*Passage to read*.

Position of peritoneum surrounding the organs in the body

What is peritonitis?

Peritonitis is an infection of the lining of the belly (peritoneum). It causes pain and swelling inside the belly. It may also cause a fever.

This infection can happen in people who use peritoneal dialysis (PD). PD uses a dialysis fluid and the lining of the belly to filter toxins from the blood. The fluid enters and leaves the belly through a soft tube called a catheter. The place where the catheter comes out of your body is called the dialysis access. You may get peritonitis if the catheter is not kept clean. You can also get it if the area around the access is not clean, even if you can't see any infection.

This infection is serious. Even if your symptoms are mild, you need medical care right away. Without treatment, the illness gets worse fast and can be life-threatening.

What are the symptoms?

Symptoms of peritonitis include:

  • Swelling of the belly, which may feel hard (rigid).
  • Severe pain and tenderness in the belly.
  • Fever.
  • Nausea and vomiting.
  • Diarrhea.
  • Dialysis fluid that is cloudy or changes colour.
  • Pus draining from the access site.

How can you prevent it?

Take these steps to help prevent peritonitis.

  • Keep your access clean and dry. Check it every day for signs of infection, such as:
    • Increased pain, swelling, warmth, or redness.
    • Red streaks leading from the access site.
    • Pus draining from the access site.
  • Keep the end of your catheter covered when it is not in use.
  • Always wash your hands with soap and water before you touch your catheter.

*Collected data*.
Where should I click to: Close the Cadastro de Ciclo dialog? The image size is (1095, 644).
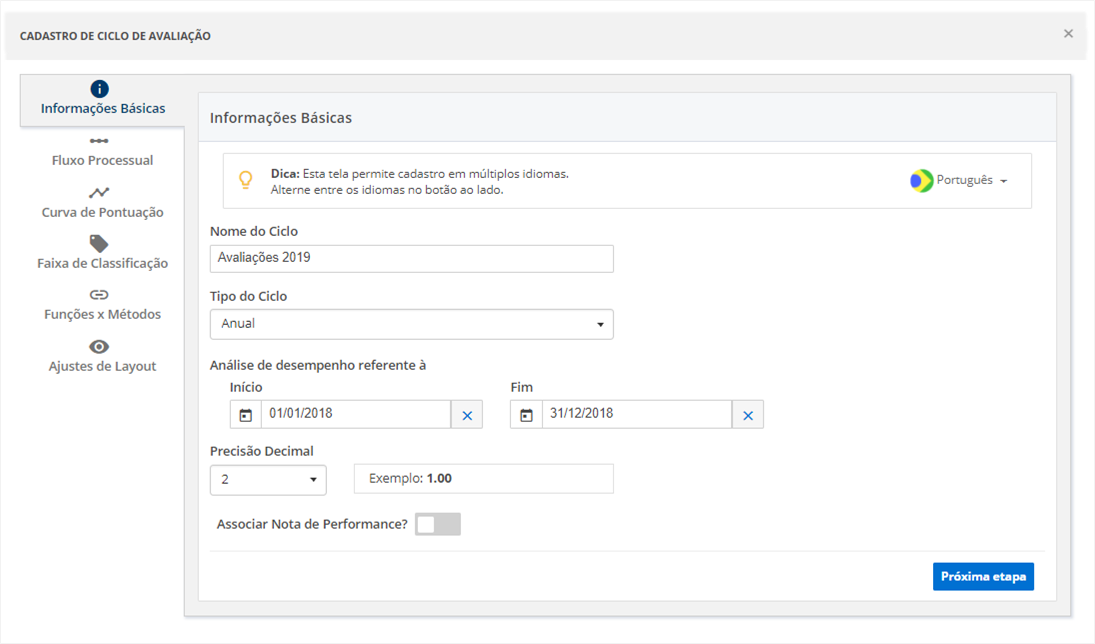(x=1068, y=34)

*Parts of the exercise*.
1. Answer from the peritonitis text:
(a) What is the soft tube that carries dialysis fluid into and out of the belly called?
(b) What change in the dialysis fluid appears among the symptoms?
(c) What should you always do before you touch your catheter?
2. Resume the peritonitis text from its last point and carry it on.
The lines have no connection to the peritonitis text.

*Answers for the exercise*.
1.
(a) A catheter.
(b) The fluid is cloudy or changes colour.
(c) Wash your hands with soap and water.

2.
  • Avoid swimming and bathing unless your dialysis team has told you it is okay. Always clean and dry your catheter and access right away after you get wet.
  • Follow your doctor's instructions for showering.

How is it treated?

Your doctor may test your dialysis fluid. The test can help find the cause of your symptoms. And it can help your doctor decide which medicines will work best to treat the infection.

Your doctor will give you antibiotics to treat the infection. If you use peritoneal dialysis and the infection is minor, the medicine may be added to the dialysis fluid.

Your dialysis team may decide to change the way you do dialysis. The doctor may give you a new access while the old one heals. Or, instead of peritoneal dialysis, you may start using hemodialysis. It uses a machine instead of the lining of the belly to filter waste from the blood.

Follow-up care is a key part of your treatment and safety. Be sure to make and go to all appointments, and call your doctor or nurse advice line (811 in most provinces and territories) if you are having problems. It's also a good idea to know your test results and keep a list of the medicines you take.